Reading chars from a stream of ByteArrays where boundary alignment may be imperfect

Question

Use a CharsetDecoder:

final Charset charset = ...
final CharsetDecoder decoder = charset.newDecoder()
    .onUnmappableCharacter(CodingErrorAction.REPORT)
    .onMalformedInput(CodingErrorAction.REPORT);

I do have this problem in one of my projects, and here is how I deal with it.

Note line 258: if the result is a malformed input sequence then it may be an incomplete read; in that case, I set the last good offset to the last decoded byte, and start again from that offset.

If, on the next read, I fail to read again and the byte offset is the same, then this is a permanent failure (line 215).
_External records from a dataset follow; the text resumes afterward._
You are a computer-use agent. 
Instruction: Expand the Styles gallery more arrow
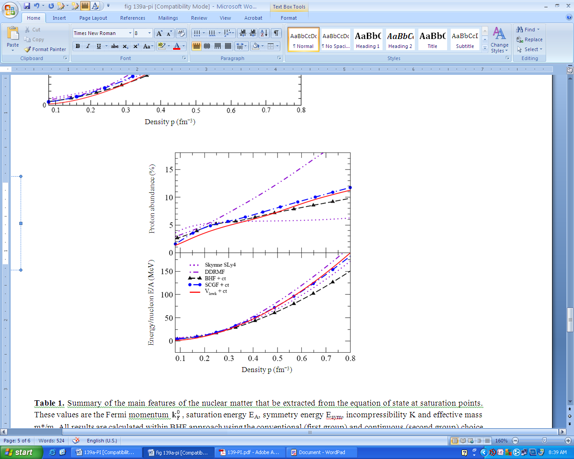pyautogui.click(x=485, y=48)
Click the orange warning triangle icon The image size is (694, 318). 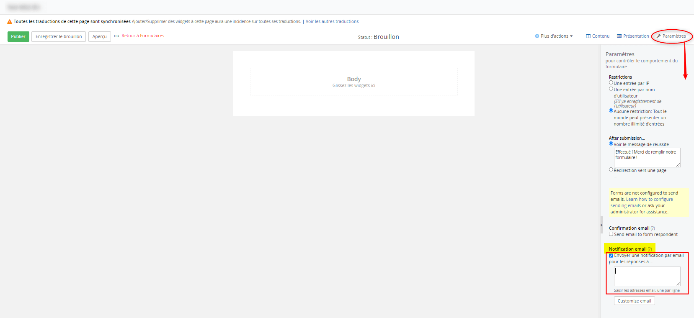tap(10, 22)
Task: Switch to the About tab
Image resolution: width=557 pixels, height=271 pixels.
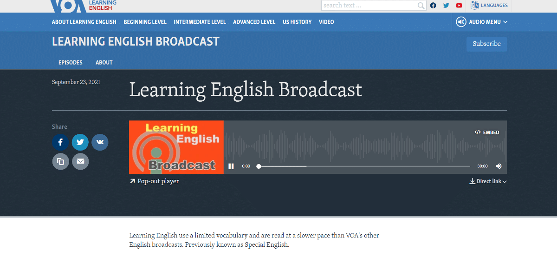Action: (x=104, y=62)
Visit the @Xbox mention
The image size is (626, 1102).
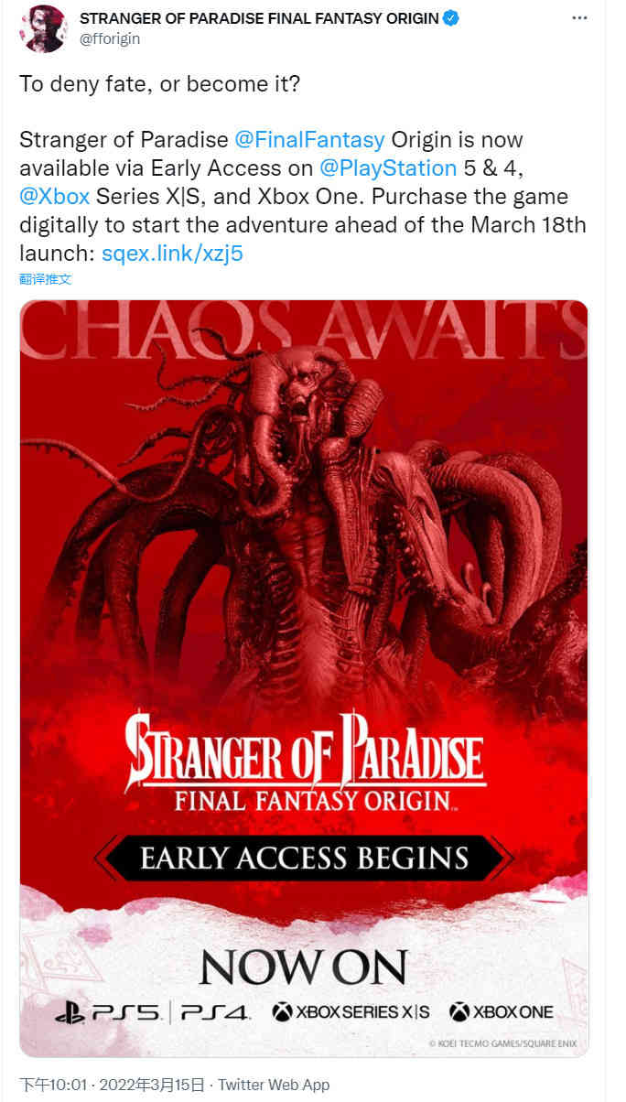[x=54, y=197]
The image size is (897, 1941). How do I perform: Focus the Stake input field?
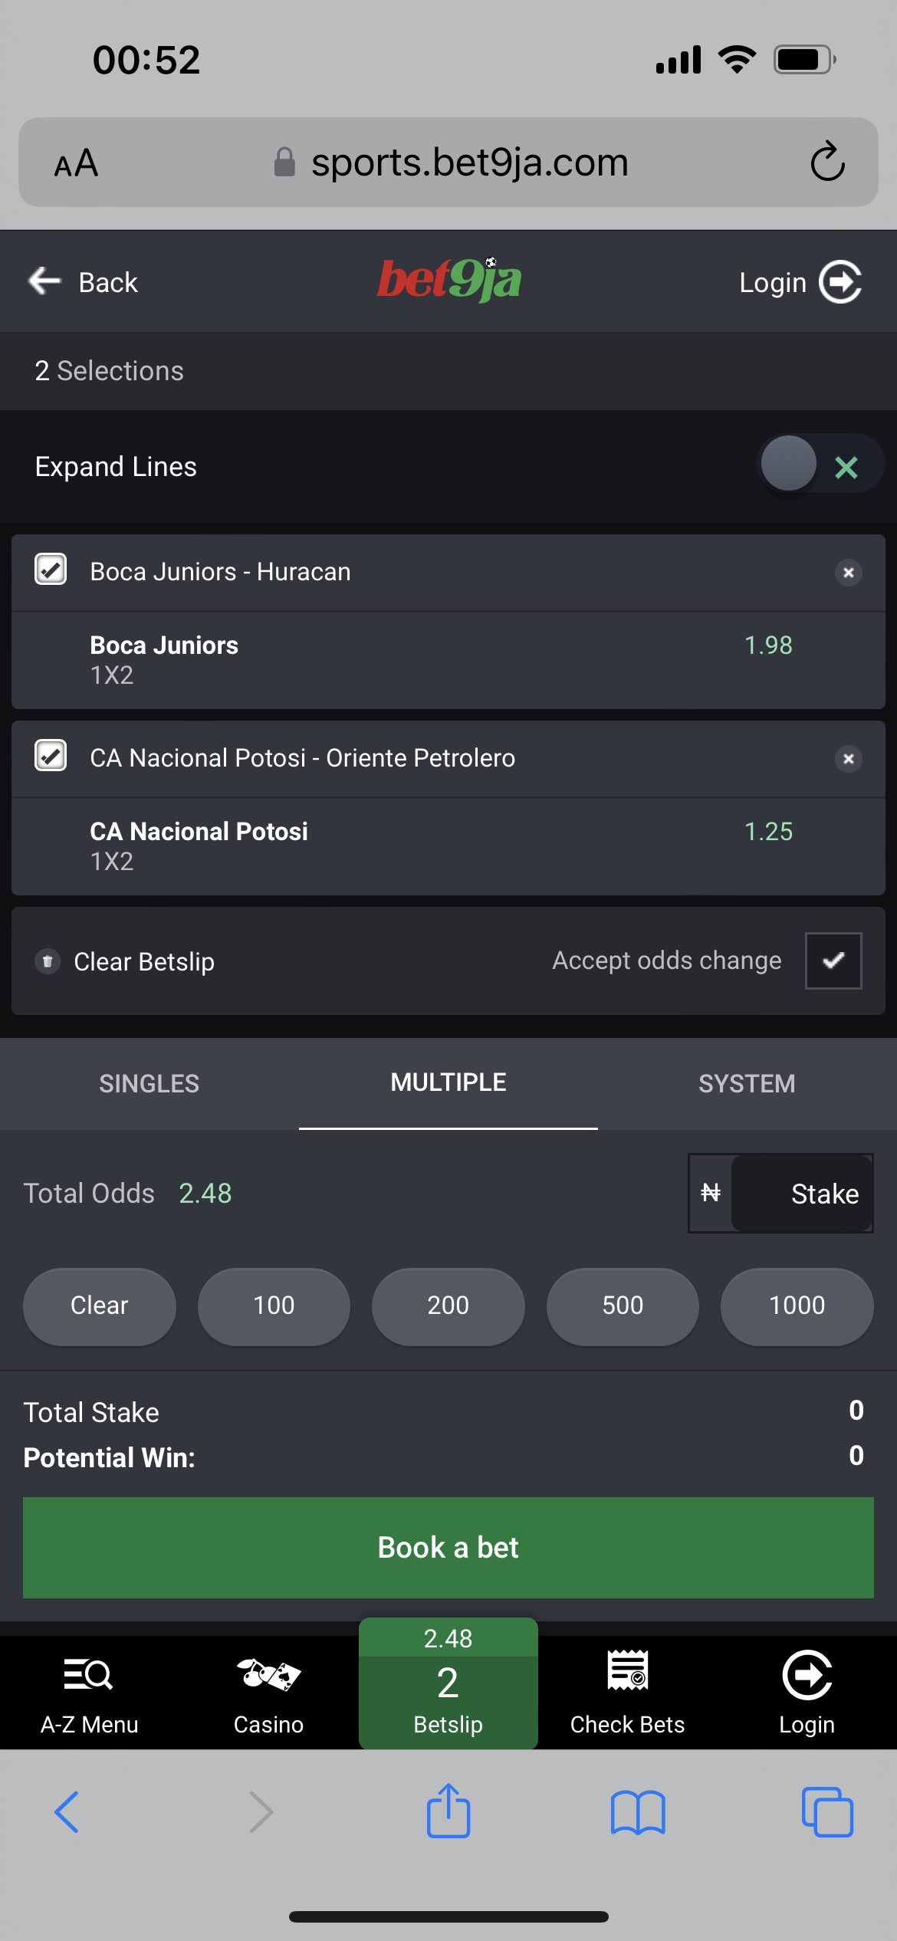[802, 1194]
Your case is a little different however since you cannot "backtrack"; you'd need to fill a new ByteBuffer with the rest of the previous buffer and the new one and start from there (allocate for oldBuf.remaining() + bufsize and .put() from oldBuf into the new buffer). In my case, my backend is a file, so I can .map() from wherever I want.

So, basically:

if you have an unmappable character, this is a permanent failure (your encoding just cannot handle your byte sequence);
if you have read the full byte sequence successfully, your CharBuffer will have buf.position() characters in it;
if you have a malformed input, it may mean that you have an incomplete byte sequence (for instance, using UTF-8, you have one byte out of a three byte sequence), but you need to confirm that with the next iteration.

Feel free to salvage any code you deem necessary! It's free ;)

FINAL NOTE, since I believe this is important: String's .getBytes(*) methods and constructors from byte arrays have a default CodingErrorAction of REPLACE!